Dilated Cardiomyopathy (DCM), also known as congestive cardiomyopathy, is the most common form of cardiomyopathy in children. About 50 to 60 percent of all pediatric cardiomyopathy cases are diagnosed as DCM, or approximately six out of every million children each year. DCM is reportedly more common in boys than girls. Although all age groups are affected, studies show that DCM is more common in infants (before age 1 year) than in children.
DCM occurs when the muscles in one of more of the heart’s chambers become enlarged or stretched (dilated). The other chambers of the heart must work harder to compensate for the affected chambers, and they too also may become dilated and enlarged. As the condition progresses, the heart becomes weaker, unable to pump blood through the body. This can lead to congestive heart failure and cause a build-up of fluid in the lungs, liver, abdomen and lower legs.
Causes of Dilated Cardiomyopathy
In a large majority of cases, the exact cause of DCM cannot be determined (idiopathic cardiomyopathy).
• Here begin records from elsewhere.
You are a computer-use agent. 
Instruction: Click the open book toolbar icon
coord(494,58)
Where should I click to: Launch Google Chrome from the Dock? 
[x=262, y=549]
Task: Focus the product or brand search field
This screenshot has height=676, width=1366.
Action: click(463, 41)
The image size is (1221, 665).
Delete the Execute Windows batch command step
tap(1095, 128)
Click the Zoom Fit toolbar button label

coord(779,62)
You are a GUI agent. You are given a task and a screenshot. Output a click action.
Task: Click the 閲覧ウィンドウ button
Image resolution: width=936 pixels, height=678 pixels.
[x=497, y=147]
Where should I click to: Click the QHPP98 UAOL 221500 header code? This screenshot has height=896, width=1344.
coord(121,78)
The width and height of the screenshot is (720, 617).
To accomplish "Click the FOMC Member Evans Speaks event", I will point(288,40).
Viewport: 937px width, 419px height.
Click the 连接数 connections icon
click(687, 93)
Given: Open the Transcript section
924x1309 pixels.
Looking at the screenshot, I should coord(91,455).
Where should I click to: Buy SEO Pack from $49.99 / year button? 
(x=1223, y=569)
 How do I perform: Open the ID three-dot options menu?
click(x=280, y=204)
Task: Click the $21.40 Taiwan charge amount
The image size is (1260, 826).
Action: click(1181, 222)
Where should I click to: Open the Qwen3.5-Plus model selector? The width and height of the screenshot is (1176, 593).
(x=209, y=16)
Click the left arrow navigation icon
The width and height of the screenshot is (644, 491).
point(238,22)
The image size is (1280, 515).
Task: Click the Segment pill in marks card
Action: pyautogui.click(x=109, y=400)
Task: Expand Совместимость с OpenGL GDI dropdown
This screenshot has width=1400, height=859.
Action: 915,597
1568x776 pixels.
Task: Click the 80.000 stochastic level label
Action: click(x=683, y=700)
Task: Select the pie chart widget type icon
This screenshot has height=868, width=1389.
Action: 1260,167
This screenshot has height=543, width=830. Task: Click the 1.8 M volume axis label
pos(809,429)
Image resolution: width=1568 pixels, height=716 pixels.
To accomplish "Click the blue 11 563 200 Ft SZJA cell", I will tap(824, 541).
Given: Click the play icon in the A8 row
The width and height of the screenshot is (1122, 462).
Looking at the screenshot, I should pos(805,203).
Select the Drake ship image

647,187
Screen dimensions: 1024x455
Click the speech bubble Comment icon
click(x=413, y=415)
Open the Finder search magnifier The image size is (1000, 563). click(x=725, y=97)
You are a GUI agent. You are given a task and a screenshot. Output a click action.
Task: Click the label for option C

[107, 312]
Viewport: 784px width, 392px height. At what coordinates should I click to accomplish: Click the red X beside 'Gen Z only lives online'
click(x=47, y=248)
In children, DCM is often acquired by a viral infection that causes inflammation of the heart muscle (myocarditis) and permanently damages the heart muscle cells. Exposure to cancer-treatment drugs (anthracycline cardiotoxicity) is also a common cause of DCM in children. In addition, children with congenital heart disease may develop DCM from multiple attempts to repair the heart.
DCM can be inherited; an estimated 20 to 30 percent of people with DCM have a parent or sibling with the disease. Children may also develop DCM in association with genetic disorders of a metabolic, neuromuscular, endocrine or hematologic basis.